# [Extracted data entries]
········

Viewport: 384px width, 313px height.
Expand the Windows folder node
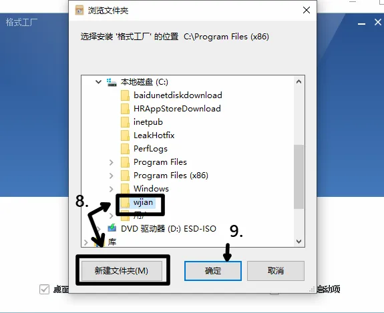point(111,189)
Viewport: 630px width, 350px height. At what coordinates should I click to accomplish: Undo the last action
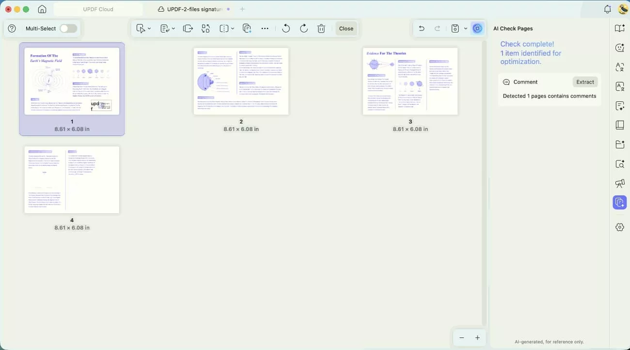(421, 28)
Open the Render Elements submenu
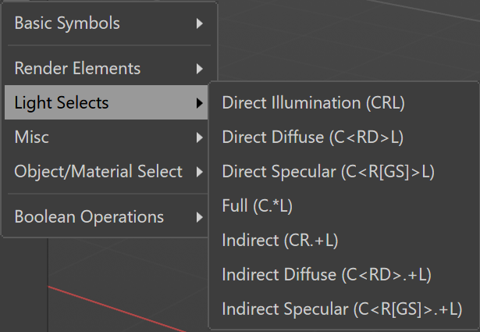The width and height of the screenshot is (480, 332). (106, 68)
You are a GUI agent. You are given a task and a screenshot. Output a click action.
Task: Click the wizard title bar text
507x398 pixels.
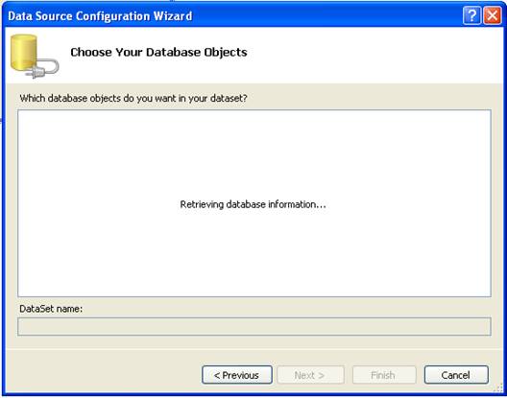point(100,16)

········

# [What you are asked to do]
Reproduce all entries exactly. Pictures do not belong in the copy.

# [Result of the task]
Viewport: 384px width, 313px height.
Expand the Windows folder node
point(111,189)
Viewport: 630px width, 350px height. At what coordinates should I click to accomplish: Undo the last action
(421, 28)
Open the Render Elements submenu
The width and height of the screenshot is (480, 332). (106, 68)
You are a GUI agent. You are given a task and a screenshot. Output a click action.
Task: Click the wizard title bar text
507x398 pixels.
point(100,16)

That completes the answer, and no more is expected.